### Record extracts

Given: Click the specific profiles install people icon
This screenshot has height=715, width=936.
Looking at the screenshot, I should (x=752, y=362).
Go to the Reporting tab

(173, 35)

######
### Record extracts

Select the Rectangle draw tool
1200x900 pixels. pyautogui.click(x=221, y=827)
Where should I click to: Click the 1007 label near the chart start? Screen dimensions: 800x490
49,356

######

Show each line of the entries above that contains the string "screenshot", treating uppercase and lowercase as distinct.

This screenshot has height=715, width=936.
Looking at the screenshot, I should (x=752, y=362).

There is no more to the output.